• [Brontekst]:
++++++
Een Limburgs dorpje aan het begin van de jaren '50 van de vorige eeuw. Jote, Nate en Miele zijn drie broers die op jonge leeftijd hun ouders verliezen. Hun moeder raakt overstuur na de onverwachte dood van hun vader, die verkoper was in het beroemde Heerlense Glaspaleis. De jongens worden verdeeld over de rest van de familie. Ze komen terecht tussen merkwaardige, soms aardige, soms boosaardige, maar immer onberekenbare volwassenen met hun codes en taboes. Langzaam maar zeker vinden ze de weg terug naar de verbondenheid van vroeger, maar die wordt danig op de proef gesteld. Jos Bours (Schinnen, 1946) studeerde Nederlands in Nijmegen en Dramaturgie in Utrecht. In die stad richtte hij samen met zijn partner Marlies Hautvast de eerste communitytheatergroep in Nederland op. Hij schreef in totaal 70 toneelstukken die in de meeste gevallen werden uitgevoerd door bewoners van Utrechtse volkswijken. Daarnaast publiceerde hij boeken over uiteenlopende onderwerpen. De jongens van het Glaspaleis is zijn romandebuut. (Achterzijde boek).
++++++
• [Gegevens]:
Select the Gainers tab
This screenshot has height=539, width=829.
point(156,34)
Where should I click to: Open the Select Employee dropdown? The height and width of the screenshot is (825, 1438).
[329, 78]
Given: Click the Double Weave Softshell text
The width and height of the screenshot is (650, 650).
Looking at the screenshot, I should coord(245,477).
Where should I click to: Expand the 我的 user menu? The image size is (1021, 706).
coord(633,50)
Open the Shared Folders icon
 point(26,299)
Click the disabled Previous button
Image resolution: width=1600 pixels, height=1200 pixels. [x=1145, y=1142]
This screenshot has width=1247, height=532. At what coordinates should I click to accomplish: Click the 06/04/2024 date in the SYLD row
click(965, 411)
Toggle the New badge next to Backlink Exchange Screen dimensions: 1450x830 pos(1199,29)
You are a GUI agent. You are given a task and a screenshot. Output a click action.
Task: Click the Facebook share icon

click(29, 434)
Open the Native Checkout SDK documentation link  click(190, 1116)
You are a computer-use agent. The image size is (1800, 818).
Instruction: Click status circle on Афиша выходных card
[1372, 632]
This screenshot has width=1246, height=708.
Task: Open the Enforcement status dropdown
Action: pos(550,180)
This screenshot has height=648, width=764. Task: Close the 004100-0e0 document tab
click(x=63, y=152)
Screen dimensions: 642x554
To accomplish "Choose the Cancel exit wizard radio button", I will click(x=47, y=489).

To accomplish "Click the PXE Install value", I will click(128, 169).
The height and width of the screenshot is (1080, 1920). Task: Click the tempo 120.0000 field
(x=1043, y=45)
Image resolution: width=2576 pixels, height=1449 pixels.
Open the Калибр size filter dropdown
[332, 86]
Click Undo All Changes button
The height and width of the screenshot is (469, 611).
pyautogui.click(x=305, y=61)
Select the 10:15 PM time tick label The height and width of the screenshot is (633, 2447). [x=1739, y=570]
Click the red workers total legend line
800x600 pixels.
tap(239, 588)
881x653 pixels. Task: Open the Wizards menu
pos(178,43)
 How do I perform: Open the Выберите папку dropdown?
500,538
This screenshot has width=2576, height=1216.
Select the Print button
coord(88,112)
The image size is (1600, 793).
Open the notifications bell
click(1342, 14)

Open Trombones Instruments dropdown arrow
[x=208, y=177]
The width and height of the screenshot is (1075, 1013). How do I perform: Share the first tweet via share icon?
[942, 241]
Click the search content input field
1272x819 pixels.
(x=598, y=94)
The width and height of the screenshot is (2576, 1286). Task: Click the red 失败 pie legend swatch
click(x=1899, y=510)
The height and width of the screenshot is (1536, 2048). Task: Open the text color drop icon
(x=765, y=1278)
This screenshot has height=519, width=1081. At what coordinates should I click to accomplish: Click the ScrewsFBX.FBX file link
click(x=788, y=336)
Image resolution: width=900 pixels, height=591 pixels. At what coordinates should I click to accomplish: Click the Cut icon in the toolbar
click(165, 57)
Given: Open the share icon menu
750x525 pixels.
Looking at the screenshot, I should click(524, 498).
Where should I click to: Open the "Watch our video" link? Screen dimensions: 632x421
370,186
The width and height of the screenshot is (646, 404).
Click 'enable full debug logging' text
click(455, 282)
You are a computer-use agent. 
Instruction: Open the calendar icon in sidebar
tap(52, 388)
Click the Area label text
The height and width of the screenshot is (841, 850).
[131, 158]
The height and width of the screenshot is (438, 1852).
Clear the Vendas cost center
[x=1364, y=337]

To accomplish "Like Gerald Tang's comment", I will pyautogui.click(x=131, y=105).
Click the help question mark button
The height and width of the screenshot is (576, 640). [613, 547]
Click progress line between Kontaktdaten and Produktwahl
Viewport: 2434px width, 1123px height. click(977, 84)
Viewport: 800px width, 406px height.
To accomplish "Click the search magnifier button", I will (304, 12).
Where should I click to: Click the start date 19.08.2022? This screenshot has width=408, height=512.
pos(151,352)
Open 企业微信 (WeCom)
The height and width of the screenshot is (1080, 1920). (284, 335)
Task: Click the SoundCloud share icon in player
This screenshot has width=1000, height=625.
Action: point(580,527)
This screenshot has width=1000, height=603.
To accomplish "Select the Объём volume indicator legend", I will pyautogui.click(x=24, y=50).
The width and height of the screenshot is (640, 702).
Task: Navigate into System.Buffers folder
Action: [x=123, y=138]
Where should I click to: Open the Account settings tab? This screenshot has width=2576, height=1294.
++++++
• [Opdracht]: Noem alle broers die in de brontekst bij naam worden genoemd. De gegevens zijn afkomstig uit een andere bron dan de brontekst.

• [Uitgewerkte oplossing]: Jote, Nate en Miele.